Speaking on the incident, Barrister Kenneth said that a cardinal cultural ethos of the Igbo people is that the stranger’s life and his property, are sacred, and must be protected and defended at all costs, even at the risk of personal harm, and even death.

He narrated further that, “when therefore news reached me last year, amid the turbulence of the ENDSARS riot, that a baying mob, drawn from Obigbo, Rivers State, were at the gate of my country home, threatening to burn it down unless six Hausa boys who had sought refuge therein were given to them to kill, I instructed my younger brother to dare the mob and keep the gate firmly shut; under no circumstances were the boys to be yielded.”

Ibrahim and his friends all Northern Muslims, who had lost their entire wares and life savings, and barely escaped with their lives during the riot, were petty traders at the Onions market situated near the mosque at Uratta, Aba, Abia State, along the Aba axis of the Enugu – Portharcourt Express road.

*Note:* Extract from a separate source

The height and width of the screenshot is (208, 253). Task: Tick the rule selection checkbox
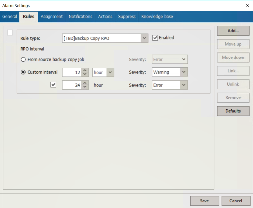(10, 33)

The market had come under a vicious hate attack during the ENDSARS crisis and was completely razed as traders wares and belongings were destroyed and money snatched.

Mr Kenneth who said a part of him died when he heard about the brutality and mob action against the innocent traders, recalled that when his family refused to hand the boys to the mob, their resistance paid off, “and with the aid of the Army, the evil mob was dispersed, and after ten days, Ibrahim and his brothers, shaken and traumatized, returned to Kano.”

He revealed that he became very emotional when Ibrahim’s mother defied language barriers and insisted on speaking to him to express her eternal gratitude.

“She wept throughout the exchange; I didn’t understand a word of what she said to me in Hausa, but her howls and moans communicated most eloquently to me, the depth of her gratitude.

“At the height of the Onions crisis in the South, Ibrahim’s mother had remembered us, and had sent him to me, with a bag of “agricultural gold”, to thank us, and Ibrahim had come, defying danger.

“I had never seen such an unadulterated show of epic gratitude,” Mr Kenneth said, recalling that Ibrahim has since then, Ibrahim has remained in the community, a shadow of his old self, but still hopeful and cheerful, and has steadfastly kept in touch with him, in faraway Abuja.

He noted that though a sojourner with different ethnic and religious learning, Ibrahim has found a place in his heart as a friend and a son.

It was gathered that Ibrahim and some of his friends have returned to the same community where they are reassured of their safety with supports from Igbo youths and leaders.